▶ Work task
Look below for the line containing "Charpente (618, 1787)" and the line containing "Μασάζ (46, 2446)"; repeat exactly those two lines and all lines between them, and nothing else.

▶ Record excerpts
----
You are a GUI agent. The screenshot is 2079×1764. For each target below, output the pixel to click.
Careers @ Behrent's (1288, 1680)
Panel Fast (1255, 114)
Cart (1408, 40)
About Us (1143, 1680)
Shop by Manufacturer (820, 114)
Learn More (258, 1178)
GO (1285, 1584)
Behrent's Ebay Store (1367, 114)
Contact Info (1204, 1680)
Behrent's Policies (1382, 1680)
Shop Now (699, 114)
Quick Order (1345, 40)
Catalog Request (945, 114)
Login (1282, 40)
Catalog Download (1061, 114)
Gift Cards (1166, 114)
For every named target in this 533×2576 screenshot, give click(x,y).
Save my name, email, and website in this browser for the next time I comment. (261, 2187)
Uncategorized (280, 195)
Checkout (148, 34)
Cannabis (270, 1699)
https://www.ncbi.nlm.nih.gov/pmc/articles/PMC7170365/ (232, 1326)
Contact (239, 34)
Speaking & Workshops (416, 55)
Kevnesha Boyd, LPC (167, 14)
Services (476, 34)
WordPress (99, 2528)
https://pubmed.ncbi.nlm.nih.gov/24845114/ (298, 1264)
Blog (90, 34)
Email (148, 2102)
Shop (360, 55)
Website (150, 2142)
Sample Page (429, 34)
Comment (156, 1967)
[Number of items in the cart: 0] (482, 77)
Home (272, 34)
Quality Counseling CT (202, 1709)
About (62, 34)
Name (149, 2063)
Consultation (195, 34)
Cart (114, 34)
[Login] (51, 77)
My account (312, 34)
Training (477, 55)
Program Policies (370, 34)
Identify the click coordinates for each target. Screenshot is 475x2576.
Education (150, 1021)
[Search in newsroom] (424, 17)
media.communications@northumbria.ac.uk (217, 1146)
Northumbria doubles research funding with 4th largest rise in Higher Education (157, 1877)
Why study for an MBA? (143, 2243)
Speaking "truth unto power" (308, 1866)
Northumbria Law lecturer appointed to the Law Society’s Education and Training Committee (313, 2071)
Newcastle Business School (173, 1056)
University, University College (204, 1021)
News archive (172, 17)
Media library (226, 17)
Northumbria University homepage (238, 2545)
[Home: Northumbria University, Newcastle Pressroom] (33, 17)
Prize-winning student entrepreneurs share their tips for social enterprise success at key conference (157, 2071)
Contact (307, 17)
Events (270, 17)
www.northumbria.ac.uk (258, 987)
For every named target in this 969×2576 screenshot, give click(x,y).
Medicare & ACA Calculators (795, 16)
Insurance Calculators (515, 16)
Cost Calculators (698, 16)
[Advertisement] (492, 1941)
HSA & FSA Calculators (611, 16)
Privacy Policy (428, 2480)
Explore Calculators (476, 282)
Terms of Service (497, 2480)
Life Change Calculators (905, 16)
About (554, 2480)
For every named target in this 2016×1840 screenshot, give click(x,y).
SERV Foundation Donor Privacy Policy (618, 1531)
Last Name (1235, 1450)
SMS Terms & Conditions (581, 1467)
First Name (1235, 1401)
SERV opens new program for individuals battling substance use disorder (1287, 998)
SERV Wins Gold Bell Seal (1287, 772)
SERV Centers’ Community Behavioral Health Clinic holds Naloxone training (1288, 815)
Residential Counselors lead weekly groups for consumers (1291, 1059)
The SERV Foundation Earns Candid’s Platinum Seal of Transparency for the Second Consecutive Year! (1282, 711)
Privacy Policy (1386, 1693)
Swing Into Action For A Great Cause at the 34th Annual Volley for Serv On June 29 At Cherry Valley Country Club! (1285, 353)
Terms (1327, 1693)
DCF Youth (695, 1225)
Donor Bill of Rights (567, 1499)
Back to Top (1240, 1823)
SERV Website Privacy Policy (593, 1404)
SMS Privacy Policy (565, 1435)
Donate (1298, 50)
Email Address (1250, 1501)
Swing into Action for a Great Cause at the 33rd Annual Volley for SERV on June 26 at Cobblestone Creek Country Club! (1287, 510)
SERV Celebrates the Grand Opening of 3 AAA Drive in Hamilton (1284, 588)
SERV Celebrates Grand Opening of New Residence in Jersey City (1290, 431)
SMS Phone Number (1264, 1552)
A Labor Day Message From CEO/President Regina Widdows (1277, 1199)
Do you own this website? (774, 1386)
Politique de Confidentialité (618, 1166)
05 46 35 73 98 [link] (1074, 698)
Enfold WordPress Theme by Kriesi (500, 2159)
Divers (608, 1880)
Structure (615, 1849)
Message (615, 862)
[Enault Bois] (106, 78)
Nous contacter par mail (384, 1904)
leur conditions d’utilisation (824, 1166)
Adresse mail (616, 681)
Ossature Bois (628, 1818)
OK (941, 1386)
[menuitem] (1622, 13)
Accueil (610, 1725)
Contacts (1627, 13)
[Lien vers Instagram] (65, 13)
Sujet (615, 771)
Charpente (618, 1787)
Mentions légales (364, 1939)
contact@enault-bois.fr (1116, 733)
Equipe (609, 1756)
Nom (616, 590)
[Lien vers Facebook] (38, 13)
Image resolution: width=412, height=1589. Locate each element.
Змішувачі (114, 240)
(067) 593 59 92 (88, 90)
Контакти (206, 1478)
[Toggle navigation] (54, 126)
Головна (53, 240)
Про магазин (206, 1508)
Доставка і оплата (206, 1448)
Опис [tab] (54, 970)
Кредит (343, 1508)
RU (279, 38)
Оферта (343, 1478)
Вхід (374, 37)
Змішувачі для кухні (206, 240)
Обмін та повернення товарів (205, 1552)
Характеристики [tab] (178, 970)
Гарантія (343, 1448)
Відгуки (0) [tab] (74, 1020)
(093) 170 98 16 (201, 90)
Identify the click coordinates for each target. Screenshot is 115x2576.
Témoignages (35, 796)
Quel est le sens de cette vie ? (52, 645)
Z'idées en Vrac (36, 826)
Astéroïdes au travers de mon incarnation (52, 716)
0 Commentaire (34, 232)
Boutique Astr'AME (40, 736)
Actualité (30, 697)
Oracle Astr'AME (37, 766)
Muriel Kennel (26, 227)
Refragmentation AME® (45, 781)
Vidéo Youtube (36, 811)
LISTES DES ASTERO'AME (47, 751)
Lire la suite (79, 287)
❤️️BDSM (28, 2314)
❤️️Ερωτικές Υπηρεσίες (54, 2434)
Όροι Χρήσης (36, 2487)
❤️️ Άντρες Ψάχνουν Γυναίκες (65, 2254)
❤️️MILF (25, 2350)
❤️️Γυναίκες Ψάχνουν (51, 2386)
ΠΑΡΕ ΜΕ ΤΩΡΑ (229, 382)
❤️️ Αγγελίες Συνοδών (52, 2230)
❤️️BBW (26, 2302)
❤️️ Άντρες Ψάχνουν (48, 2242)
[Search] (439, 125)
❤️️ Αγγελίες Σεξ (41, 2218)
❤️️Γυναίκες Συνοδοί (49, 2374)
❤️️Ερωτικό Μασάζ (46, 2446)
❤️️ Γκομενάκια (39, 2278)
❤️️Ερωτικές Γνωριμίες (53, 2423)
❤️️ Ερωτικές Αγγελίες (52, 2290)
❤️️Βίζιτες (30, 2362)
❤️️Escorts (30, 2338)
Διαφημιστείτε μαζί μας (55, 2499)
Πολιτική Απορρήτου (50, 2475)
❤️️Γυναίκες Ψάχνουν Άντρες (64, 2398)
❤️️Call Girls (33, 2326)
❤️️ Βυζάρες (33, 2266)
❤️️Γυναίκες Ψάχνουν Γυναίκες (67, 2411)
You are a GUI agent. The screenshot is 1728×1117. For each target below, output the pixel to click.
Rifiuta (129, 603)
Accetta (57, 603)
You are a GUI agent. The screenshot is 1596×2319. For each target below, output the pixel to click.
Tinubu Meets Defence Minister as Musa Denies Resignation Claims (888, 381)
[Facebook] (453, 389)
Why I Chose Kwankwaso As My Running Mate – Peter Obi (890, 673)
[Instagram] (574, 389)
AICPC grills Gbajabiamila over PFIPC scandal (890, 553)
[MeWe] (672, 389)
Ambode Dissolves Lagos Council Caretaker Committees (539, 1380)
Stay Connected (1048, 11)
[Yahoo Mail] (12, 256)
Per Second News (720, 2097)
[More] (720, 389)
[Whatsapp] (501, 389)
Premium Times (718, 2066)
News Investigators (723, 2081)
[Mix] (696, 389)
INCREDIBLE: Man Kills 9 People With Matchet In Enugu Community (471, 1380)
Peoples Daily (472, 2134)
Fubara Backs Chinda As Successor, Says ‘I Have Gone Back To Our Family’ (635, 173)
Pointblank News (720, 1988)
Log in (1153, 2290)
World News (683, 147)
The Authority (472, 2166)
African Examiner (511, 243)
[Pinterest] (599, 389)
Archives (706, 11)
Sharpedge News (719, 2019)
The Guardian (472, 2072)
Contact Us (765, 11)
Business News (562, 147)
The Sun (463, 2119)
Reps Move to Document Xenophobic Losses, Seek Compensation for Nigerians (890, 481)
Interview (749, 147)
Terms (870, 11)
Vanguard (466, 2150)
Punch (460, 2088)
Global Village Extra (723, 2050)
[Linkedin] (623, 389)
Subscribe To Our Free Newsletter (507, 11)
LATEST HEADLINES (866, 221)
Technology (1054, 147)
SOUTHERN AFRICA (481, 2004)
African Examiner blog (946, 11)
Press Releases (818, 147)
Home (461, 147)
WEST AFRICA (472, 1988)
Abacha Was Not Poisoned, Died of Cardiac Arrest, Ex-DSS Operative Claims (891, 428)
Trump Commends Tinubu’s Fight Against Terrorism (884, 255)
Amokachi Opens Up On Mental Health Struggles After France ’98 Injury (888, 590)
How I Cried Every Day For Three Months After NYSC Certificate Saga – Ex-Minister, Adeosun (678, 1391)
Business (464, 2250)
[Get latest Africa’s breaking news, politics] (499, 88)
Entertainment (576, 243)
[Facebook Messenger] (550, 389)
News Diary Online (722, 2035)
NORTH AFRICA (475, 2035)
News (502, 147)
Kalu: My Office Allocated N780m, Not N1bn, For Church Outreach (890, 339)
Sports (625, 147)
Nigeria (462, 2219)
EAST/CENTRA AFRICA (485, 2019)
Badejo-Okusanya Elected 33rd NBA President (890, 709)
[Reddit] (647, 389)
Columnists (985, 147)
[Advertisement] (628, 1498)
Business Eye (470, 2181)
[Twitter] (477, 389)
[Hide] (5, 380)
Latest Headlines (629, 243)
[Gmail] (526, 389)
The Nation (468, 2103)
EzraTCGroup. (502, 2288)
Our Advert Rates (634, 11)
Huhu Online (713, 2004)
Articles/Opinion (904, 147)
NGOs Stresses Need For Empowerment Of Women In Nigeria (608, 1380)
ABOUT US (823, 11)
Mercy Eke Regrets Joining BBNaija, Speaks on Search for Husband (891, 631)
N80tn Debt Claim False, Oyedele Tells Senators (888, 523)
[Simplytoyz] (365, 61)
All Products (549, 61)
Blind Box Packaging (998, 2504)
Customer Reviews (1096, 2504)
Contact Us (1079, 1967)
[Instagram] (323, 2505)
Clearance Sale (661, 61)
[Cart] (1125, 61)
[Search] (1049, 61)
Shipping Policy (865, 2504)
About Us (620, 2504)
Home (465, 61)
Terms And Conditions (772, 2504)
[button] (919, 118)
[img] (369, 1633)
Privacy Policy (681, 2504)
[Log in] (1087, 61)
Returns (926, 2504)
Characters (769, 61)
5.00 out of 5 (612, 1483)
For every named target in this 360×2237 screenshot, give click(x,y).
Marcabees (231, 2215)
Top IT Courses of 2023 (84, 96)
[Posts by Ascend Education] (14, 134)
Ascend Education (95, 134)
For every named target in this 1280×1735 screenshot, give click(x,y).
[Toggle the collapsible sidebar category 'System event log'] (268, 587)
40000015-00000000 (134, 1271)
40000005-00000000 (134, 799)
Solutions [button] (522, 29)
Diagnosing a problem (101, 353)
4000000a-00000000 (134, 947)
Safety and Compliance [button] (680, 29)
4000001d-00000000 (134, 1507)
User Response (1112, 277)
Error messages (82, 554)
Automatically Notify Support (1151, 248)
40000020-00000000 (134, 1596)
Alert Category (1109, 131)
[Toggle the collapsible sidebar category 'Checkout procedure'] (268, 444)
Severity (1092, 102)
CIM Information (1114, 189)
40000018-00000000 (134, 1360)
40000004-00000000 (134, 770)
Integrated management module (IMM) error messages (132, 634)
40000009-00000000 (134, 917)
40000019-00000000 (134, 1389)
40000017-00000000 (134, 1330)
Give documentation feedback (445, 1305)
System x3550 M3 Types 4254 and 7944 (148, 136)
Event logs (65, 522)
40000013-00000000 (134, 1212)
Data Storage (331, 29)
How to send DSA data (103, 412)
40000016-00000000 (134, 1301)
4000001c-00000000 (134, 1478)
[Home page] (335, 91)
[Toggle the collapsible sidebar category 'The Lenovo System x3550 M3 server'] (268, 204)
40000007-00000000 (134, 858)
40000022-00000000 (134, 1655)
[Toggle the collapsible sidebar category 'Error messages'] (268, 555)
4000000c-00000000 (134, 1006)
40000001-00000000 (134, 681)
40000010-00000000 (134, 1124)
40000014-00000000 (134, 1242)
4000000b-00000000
----
▶ Result below
Charpente (618, 1787)
Mentions légales (364, 1939)
contact@enault-bois.fr (1116, 733)
Equipe (609, 1756)
Nom (616, 590)
[Lien vers Facebook] (38, 13)
Image resolution: width=412, height=1589. Locate each element.
Змішувачі (114, 240)
(067) 593 59 92 (88, 90)
Контакти (206, 1478)
[Toggle navigation] (54, 126)
Головна (53, 240)
Про магазин (206, 1508)
Доставка і оплата (206, 1448)
Опис [tab] (54, 970)
Кредит (343, 1508)
RU (279, 38)
Оферта (343, 1478)
Вхід (374, 37)
Змішувачі для кухні (206, 240)
Обмін та повернення товарів (205, 1552)
Характеристики [tab] (178, 970)
Гарантія (343, 1448)
Відгуки (0) [tab] (74, 1020)
(093) 170 98 16 (201, 90)
Identify the click coordinates for each target. Screenshot is 115x2576.
Témoignages (35, 796)
Quel est le sens de cette vie ? (52, 645)
Z'idées en Vrac (36, 826)
Astéroïdes au travers de mon incarnation (52, 716)
0 Commentaire (34, 232)
Boutique Astr'AME (40, 736)
Actualité (30, 697)
Oracle Astr'AME (37, 766)
Muriel Kennel (26, 227)
Refragmentation AME® (45, 781)
Vidéo Youtube (36, 811)
LISTES DES ASTERO'AME (47, 751)
Lire la suite (79, 287)
❤️️BDSM (28, 2314)
❤️️Ερωτικές Υπηρεσίες (54, 2434)
Όροι Χρήσης (36, 2487)
❤️️ Άντρες Ψάχνουν Γυναίκες (65, 2254)
❤️️MILF (25, 2350)
❤️️Γυναίκες Ψάχνουν (51, 2386)
ΠΑΡΕ ΜΕ ΤΩΡΑ (229, 382)
❤️️ Αγγελίες Συνοδών (52, 2230)
❤️️BBW (26, 2302)
❤️️ Άντρες Ψάχνουν (48, 2242)
[Search] (439, 125)
❤️️ Αγγελίες Σεξ (41, 2218)
❤️️Γυναίκες Συνοδοί (49, 2374)
❤️️Ερωτικό Μασάζ (46, 2446)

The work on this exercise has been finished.